• Exercise text:
------------------------
To solve the trustworthiness problem, we used multilayer perceptron (MLP), one of the ANNs algorithms. MLP can perform extrapolation well by rectified linear unit (ReLU) activation function when the training distribution covers a sufficiently broad range of the input space. In this study, we quantified extrapolation error to recommend experiment points. We used catalytic experiment data of oxidative coupling of methane (OCM) which included experimental conditions and results of each catalyst for the case study. OCM reaction can directly convert methane reacted with oxygen into ethane and ethylene (C2 hydrocarbon). OCM catalytic reaction dataset consists of catalyst information, catalyst experiment conditions, and catalyst experimental results. We developed an MLP model to predict C2 hydrocarbon yield by using reaction temperature, feed ratio of oxygen and methane, and contact time as the input variable as an example of Mn-Na2WO4/SiO2 catalyst.

We developed an interpolation model for mapping the OCM catalytic reaction data. Before interpolation, the OCM data were standardized by z-score to prevent overfitting. Additionally, standardized datasets were randomly split into train sets and test sets with the split ratio of 8/2, respectively. This study employed XGboost as an interpolation model due to its high accuracy and low computational time. Then, the train set was divided through 10-fold to evaluate the prediction accuracy and optimize hyperparameters (eg, n_estimators, max_depth, learning_rate) by Optuna library package of Python. The prediction accuracy is evaluated in R2-score and root mean squared error (RMSE). Using the interpolation model, the reaction performance of catalysts (C2 yield) is interpolated according to different reaction conditions. As a result, 9,261 augmentation data were generated by XGboost-based interpolation model.

Also, We developed an MLP-based extrapolation model to quantify extrapolation error. Keras library package of Python is used to create MLP. 9,380 data including 9,261 augmentation data and 119 real data was divided into 4 parts based on interquartile range (IQR) by each reaction condition. Then, MLP model trained in one or more parts of each reaction condition and predicted the parts except the training parts. Extrapolation error is defined as the difference between the real value and the prediction value of the extrapolation model, calculated in each training scenario and quantified by the distance between the population mean and value, the number of extrapolated variables.

In conclusion, we proposed the framework to quantify the extrapolation error in the experiment case of Mn-Na2WO4/SiO2 catalyst for OCM reaction. The XGboost-based interpolation model interpolated data for data augmentation. Then, we developed the MLP-based extrapolation model and quantified the extrapolation error using the augmentation data. The methodology of extrapolation error quantification could support recommendation points of additional experiments to increase the accuracy of the extrapolation model. Accordingly, the improvement of the extrapolation model’s accuracy would make the extrapolation model prediction more trustworthy to researchers.

References

  1. Dong, Y., C. Georgakis, J. Mustakis, et al., “Constrained Version of the Dynamic Response Surface Methodology for Modeling Pharmaceutical Reactions,” Industrial and Engineering Chemistry Research, 58 (30), pp. 13611–13621 (2019).
  2. Schüler, C., F. Betzenbichler, C. Drescher, and O. Hinrichsen, “Optimization of the synthesis of Ni catalysts via chemical vapor deposition by response surface methodology,” Chemical Engineering Research and Design, 132, pp. 303–312 (2018).
  3. Elfghi, F.M., “A hybrid statistical approach for modeling and optimization of RON: A comparative study and combined application of response surface methodology (RSM) and artificial neural network (ANN) based on design of experiment (DOE),” Chemical Engineering Research and Design, 113, pp. 264–272 (2016).
  4. Mazheika, A., Y.G. Wang, R. Valero, et al., “Artificial-intelligence-driven discovery of catalyst genes with application to CO2 activation on semiconductor oxides,” Nature Communications, 13 (1), (2022).
------------------------
• Data to examine:

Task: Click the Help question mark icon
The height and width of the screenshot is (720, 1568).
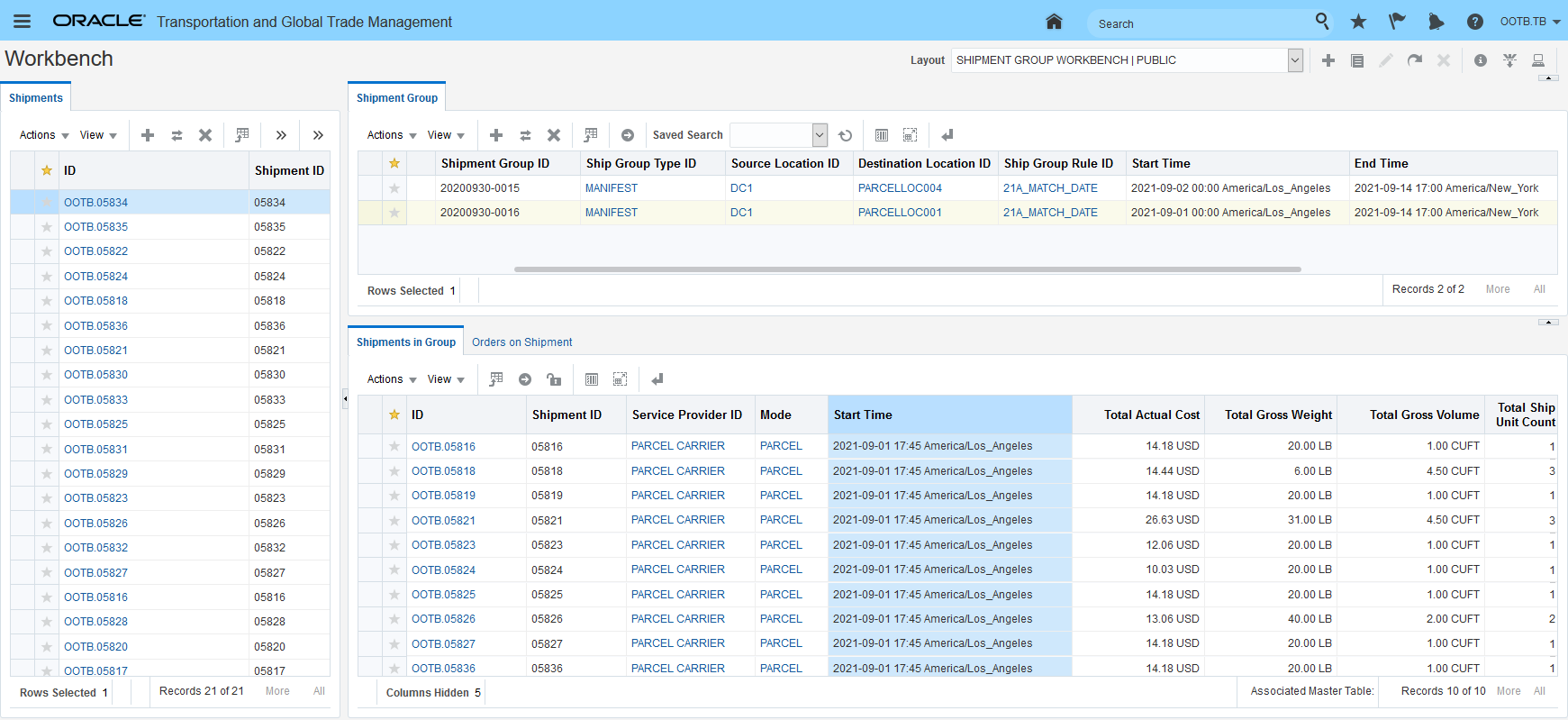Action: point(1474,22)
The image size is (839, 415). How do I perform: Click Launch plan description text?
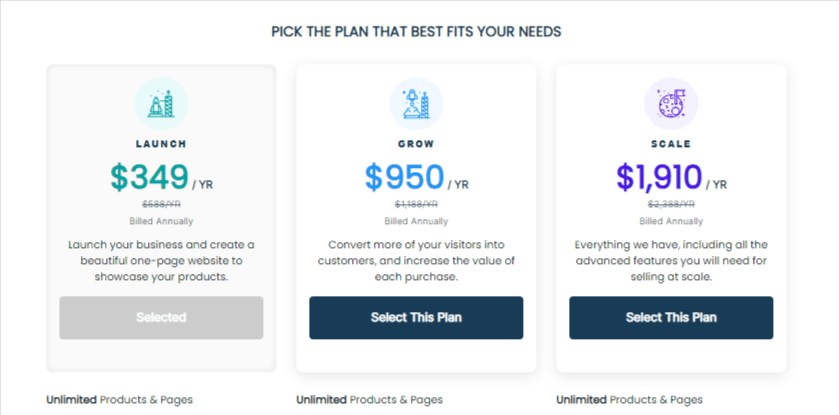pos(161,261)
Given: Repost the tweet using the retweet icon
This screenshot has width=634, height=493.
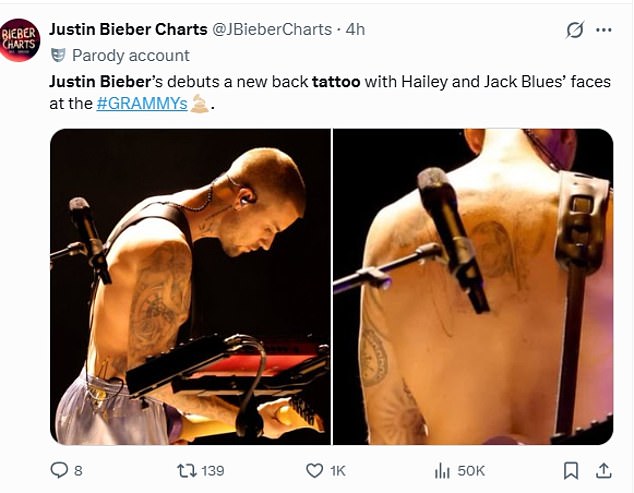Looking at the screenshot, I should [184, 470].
------------------------
• Work task 1: Summarize the text on extrapolation error in two sentences.
• Work task 2: Return the passage of the text on extrapolation error between "In conclusion, we" and "trustworthy to researchers.", inclusive.
The records are separate material with no connection to the text on extrapolation error.

• Written solution 1: The text proposes a framework for quantifying extrapolation error for the Mn-Na2WO4/SiO2 catalyst in the OCM reaction. An XGboost-based interpolation model generated augmentation data, and an MLP-based extrapolation model used these data to quantify extrapolation error, which could support recommending additional experiment points that make the model's predictions more accurate and trustworthy to researchers.

• Written solution 2:
In conclusion, we proposed the framework to quantify the extrapolation error in the experiment case of Mn-Na2WO4/SiO2 catalyst for OCM reaction. The XGboost-based interpolation model interpolated data for data augmentation. Then, we developed the MLP-based extrapolation model and quantified the extrapolation error using the augmentation data. The methodology of extrapolation error quantification could support recommendation points of additional experiments to increase the accuracy of the extrapolation model. Accordingly, the improvement of the extrapolation model’s accuracy would make the extrapolation model prediction more trustworthy to researchers.